TASK TO CARRY OUT: An exact copy of the entries is needed, with every line included.

(DATASET EXCERPTS begins)

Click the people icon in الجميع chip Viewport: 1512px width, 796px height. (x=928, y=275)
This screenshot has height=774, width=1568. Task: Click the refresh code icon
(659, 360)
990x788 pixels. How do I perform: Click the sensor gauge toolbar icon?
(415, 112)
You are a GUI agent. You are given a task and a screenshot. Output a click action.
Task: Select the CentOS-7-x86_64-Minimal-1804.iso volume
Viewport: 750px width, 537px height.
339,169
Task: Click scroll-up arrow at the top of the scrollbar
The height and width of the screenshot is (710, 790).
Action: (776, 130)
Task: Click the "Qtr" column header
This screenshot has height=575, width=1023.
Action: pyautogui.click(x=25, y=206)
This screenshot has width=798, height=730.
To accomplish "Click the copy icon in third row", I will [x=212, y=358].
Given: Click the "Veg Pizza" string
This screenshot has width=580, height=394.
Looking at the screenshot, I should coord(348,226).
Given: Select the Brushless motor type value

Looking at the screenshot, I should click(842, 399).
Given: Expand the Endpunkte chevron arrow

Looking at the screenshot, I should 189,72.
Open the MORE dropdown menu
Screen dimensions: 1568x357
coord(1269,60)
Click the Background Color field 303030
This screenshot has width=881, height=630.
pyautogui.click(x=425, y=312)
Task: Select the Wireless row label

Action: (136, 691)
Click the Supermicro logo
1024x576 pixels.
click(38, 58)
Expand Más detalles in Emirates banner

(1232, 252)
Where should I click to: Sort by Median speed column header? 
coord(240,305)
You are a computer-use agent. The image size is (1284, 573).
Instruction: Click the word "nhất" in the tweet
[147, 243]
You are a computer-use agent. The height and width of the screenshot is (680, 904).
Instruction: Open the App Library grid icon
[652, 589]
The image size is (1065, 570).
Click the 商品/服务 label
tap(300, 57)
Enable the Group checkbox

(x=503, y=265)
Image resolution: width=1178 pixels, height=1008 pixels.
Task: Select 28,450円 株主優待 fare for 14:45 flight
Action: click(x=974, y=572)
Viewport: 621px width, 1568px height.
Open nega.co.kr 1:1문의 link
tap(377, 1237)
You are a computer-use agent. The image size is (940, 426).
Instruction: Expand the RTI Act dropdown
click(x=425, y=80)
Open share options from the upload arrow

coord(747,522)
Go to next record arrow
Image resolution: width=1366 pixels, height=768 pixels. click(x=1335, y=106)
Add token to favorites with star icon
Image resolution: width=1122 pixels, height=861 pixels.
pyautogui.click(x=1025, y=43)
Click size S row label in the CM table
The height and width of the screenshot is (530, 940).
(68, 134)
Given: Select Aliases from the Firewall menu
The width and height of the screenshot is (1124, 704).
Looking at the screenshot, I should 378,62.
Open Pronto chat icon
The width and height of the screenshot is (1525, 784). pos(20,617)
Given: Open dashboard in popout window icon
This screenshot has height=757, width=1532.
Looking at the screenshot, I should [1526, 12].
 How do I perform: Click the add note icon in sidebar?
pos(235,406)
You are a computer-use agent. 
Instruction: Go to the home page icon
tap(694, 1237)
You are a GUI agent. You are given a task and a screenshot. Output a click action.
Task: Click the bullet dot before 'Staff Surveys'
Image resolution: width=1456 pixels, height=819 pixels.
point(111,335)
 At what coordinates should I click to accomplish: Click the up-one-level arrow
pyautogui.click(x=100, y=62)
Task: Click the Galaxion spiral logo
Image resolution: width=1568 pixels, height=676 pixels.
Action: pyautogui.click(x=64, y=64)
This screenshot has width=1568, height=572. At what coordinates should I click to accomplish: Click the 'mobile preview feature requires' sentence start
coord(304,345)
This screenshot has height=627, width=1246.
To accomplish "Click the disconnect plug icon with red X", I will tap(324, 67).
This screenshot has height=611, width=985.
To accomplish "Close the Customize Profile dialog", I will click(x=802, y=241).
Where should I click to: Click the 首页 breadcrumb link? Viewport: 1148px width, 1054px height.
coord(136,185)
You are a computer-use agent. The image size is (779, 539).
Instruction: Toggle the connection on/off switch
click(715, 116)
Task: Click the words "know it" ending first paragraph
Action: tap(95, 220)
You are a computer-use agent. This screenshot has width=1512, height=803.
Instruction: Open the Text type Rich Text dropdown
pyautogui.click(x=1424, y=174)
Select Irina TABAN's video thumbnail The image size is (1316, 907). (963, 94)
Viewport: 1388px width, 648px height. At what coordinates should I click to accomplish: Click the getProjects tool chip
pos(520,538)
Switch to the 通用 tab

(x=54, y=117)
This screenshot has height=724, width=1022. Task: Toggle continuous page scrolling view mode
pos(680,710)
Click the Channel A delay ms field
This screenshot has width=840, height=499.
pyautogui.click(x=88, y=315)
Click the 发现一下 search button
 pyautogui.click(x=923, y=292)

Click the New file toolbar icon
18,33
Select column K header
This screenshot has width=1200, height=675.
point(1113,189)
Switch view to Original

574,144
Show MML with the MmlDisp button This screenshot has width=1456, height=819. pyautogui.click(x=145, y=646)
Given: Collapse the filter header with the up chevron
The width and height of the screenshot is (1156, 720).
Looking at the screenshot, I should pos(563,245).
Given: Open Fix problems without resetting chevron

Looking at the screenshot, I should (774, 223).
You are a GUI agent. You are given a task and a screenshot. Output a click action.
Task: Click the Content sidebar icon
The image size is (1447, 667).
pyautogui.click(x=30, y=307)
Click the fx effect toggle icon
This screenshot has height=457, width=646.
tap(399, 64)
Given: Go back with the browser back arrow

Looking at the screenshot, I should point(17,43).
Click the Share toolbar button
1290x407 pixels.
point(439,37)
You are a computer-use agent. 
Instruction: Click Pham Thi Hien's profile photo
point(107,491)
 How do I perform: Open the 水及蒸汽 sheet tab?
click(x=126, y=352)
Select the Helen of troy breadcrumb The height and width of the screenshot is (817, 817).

(DATASET EXCERPTS ends)

RESULT:
Click the people icon in الجميع chip Viewport: 1512px width, 796px height. (x=928, y=275)
This screenshot has height=774, width=1568. Task: Click the refresh code icon
(659, 360)
990x788 pixels. How do I perform: Click the sensor gauge toolbar icon?
(415, 112)
You are a GUI agent. You are given a task and a screenshot. Output a click action.
Task: Select the CentOS-7-x86_64-Minimal-1804.iso volume
Viewport: 750px width, 537px height.
339,169
Task: Click scroll-up arrow at the top of the scrollbar
The height and width of the screenshot is (710, 790).
Action: (776, 130)
Task: Click the "Qtr" column header
This screenshot has height=575, width=1023.
Action: pyautogui.click(x=25, y=206)
This screenshot has width=798, height=730.
To accomplish "Click the copy icon in third row", I will [x=212, y=358].
Given: Click the "Veg Pizza" string
This screenshot has width=580, height=394.
Looking at the screenshot, I should coord(348,226).
Given: Select the Brushless motor type value

Looking at the screenshot, I should click(842, 399).
Given: Expand the Endpunkte chevron arrow

Looking at the screenshot, I should 189,72.
Open the MORE dropdown menu
Screen dimensions: 1568x357
coord(1269,60)
Click the Background Color field 303030
This screenshot has width=881, height=630.
pyautogui.click(x=425, y=312)
Task: Select the Wireless row label

Action: (136, 691)
Click the Supermicro logo
1024x576 pixels.
click(38, 58)
Expand Más detalles in Emirates banner

(1232, 252)
Where should I click to: Sort by Median speed column header? 
coord(240,305)
You are a computer-use agent. The image size is (1284, 573).
Instruction: Click the word "nhất" in the tweet
[147, 243]
You are a computer-use agent. The height and width of the screenshot is (680, 904).
Instruction: Open the App Library grid icon
[652, 589]
The image size is (1065, 570).
Click the 商品/服务 label
tap(300, 57)
Enable the Group checkbox

(x=503, y=265)
Image resolution: width=1178 pixels, height=1008 pixels.
Task: Select 28,450円 株主優待 fare for 14:45 flight
Action: click(x=974, y=572)
Viewport: 621px width, 1568px height.
Open nega.co.kr 1:1문의 link
tap(377, 1237)
You are a computer-use agent. The image size is (940, 426).
Instruction: Expand the RTI Act dropdown
click(x=425, y=80)
Open share options from the upload arrow

coord(747,522)
Go to next record arrow
Image resolution: width=1366 pixels, height=768 pixels. click(x=1335, y=106)
Add token to favorites with star icon
Image resolution: width=1122 pixels, height=861 pixels.
pyautogui.click(x=1025, y=43)
Click size S row label in the CM table
The height and width of the screenshot is (530, 940).
(68, 134)
Given: Select Aliases from the Firewall menu
The width and height of the screenshot is (1124, 704).
Looking at the screenshot, I should 378,62.
Open Pronto chat icon
The width and height of the screenshot is (1525, 784). pos(20,617)
Given: Open dashboard in popout window icon
This screenshot has height=757, width=1532.
Looking at the screenshot, I should [1526, 12].
 How do I perform: Click the add note icon in sidebar?
pos(235,406)
You are a computer-use agent. 
Instruction: Go to the home page icon
tap(694, 1237)
You are a GUI agent. You are given a task and a screenshot. Output a click action.
Task: Click the bullet dot before 'Staff Surveys'
Image resolution: width=1456 pixels, height=819 pixels.
point(111,335)
 At what coordinates should I click to accomplish: Click the up-one-level arrow
pyautogui.click(x=100, y=62)
Task: Click the Galaxion spiral logo
Image resolution: width=1568 pixels, height=676 pixels.
Action: pyautogui.click(x=64, y=64)
This screenshot has width=1568, height=572. At what coordinates should I click to accomplish: Click the 'mobile preview feature requires' sentence start
coord(304,345)
This screenshot has height=627, width=1246.
To accomplish "Click the disconnect plug icon with red X", I will tap(324, 67).
This screenshot has height=611, width=985.
To accomplish "Close the Customize Profile dialog", I will click(x=802, y=241).
Where should I click to: Click the 首页 breadcrumb link? Viewport: 1148px width, 1054px height.
coord(136,185)
You are a computer-use agent. The image size is (779, 539).
Instruction: Toggle the connection on/off switch
click(715, 116)
Task: Click the words "know it" ending first paragraph
Action: tap(95, 220)
You are a computer-use agent. This screenshot has width=1512, height=803.
Instruction: Open the Text type Rich Text dropdown
pyautogui.click(x=1424, y=174)
Select Irina TABAN's video thumbnail The image size is (1316, 907). (963, 94)
Viewport: 1388px width, 648px height. At what coordinates should I click to accomplish: Click the getProjects tool chip
pos(520,538)
Switch to the 通用 tab

(x=54, y=117)
This screenshot has height=724, width=1022. Task: Toggle continuous page scrolling view mode
pos(680,710)
Click the Channel A delay ms field
This screenshot has width=840, height=499.
pyautogui.click(x=88, y=315)
Click the 发现一下 search button
 pyautogui.click(x=923, y=292)

Click the New file toolbar icon
18,33
Select column K header
This screenshot has width=1200, height=675.
point(1113,189)
Switch view to Original

574,144
Show MML with the MmlDisp button This screenshot has width=1456, height=819. pyautogui.click(x=145, y=646)
Given: Collapse the filter header with the up chevron
The width and height of the screenshot is (1156, 720).
Looking at the screenshot, I should pos(563,245).
Given: Open Fix problems without resetting chevron

Looking at the screenshot, I should (774, 223).
You are a GUI agent. You are given a task and a screenshot. Output a click action.
Task: Click the Content sidebar icon
The image size is (1447, 667).
pyautogui.click(x=30, y=307)
Click the fx effect toggle icon
This screenshot has height=457, width=646.
tap(399, 64)
Given: Go back with the browser back arrow

Looking at the screenshot, I should point(17,43).
Click the Share toolbar button
1290x407 pixels.
point(439,37)
You are a computer-use agent. 
Instruction: Click Pham Thi Hien's profile photo
point(107,491)
 How do I perform: Open the 水及蒸汽 sheet tab?
click(x=126, y=352)
Select the Helen of troy breadcrumb The height and width of the screenshot is (817, 817).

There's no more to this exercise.